I have a function with a loop (EstimateUniques) that is parallelized with OpenMP. I suggested that multithreading should be more efficient than multiprocessing, but when I compare this function with the simple run of "mclapply", it showed lower performance.
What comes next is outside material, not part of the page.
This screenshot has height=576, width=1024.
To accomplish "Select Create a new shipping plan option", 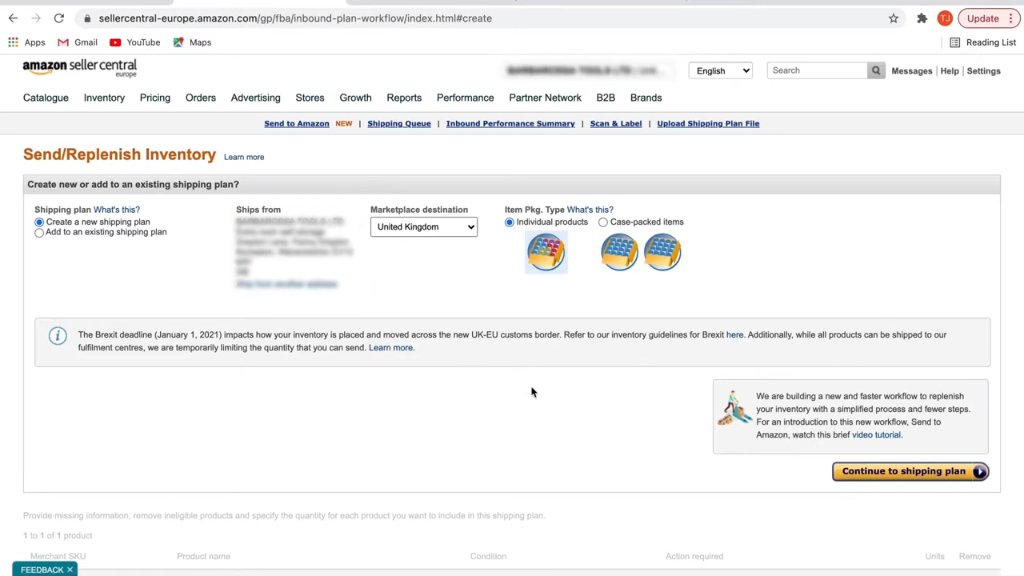I will coord(39,223).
What is the proper way to achieve the same level of parallelization in c++ as in R? Am I doing something wrong?
Performance comparison (time in seconds):
#Cores CPP R
1 1.721s 1.538s
2 1.945s 1.080s
3 2.858s 0.801s
R code:
Rcpp::sourceCpp('ReproducibleExample.cpp')
arr <- 1:10000
n_rep <- 150
n_iters <- 200
EstimateUniquesR <- function(arr, n_iters, n_rep, cores) {
parallel::mclapply(1:n_iters, function(i)
GetNumberOfUniqSamples(arr, i * 10, n_rep), mc.cores=cores)
}
cpp_times <- sapply(1:3, function(threads)
system.time(EstimateUniques(arr, n_iters, n_rep, threads))['elapsed'])
r_times <- sapply(1:3, function(cores)
system.time(EstimateUniquesR(arr, n_iters, n_rep, cores))['elapsed'])
data.frame(CPP=cpp_times, R=r_times)
Example.cpp file:
// [[Rcpp::plugins(openmp)]]
// [[Rcpp::plugins(cpp11)]]
#include <algorithm>
#include <vector>
#include <omp.h>
// [[Rcpp::export]]
int GetNumberOfUniqSamples(const std::vector<int> &bs_array, int size, unsigned n_rep) {
unsigned long sum = 0;
for (unsigned i = 0; i < n_rep; ++i) {
std::vector<int> uniq_vals(size);
for (int try_num = 0; try_num < size; ++try_num) {
uniq_vals[try_num] = bs_array[rand() % bs_array.size()];
}
std::sort(uniq_vals.begin(), uniq_vals.end());
sum += std::distance(uniq_vals.begin(), std::unique(uniq_vals.begin(), uniq_vals.end()));
}
return std::round(double(sum) / n_rep);
}
// [[Rcpp::export]]
std::vector<int> EstimateUniques(const std::vector<int> &bs_array, const int n_iters,
const int n_rep = 1000, const int threads=1) {
std::vector<int> uniq_counts(n_iters);
#pragma omp parallel for num_threads(threads) schedule(dynamic)
for (int i = 0; i < n_iters; ++i) {
uniq_counts[i] = GetNumberOfUniqSamples(bs_array, (i + 1) * 10, n_rep);
}
return uniq_counts;
}
I tried to use other types of scheduling in OpenMP, but they gave even worse results.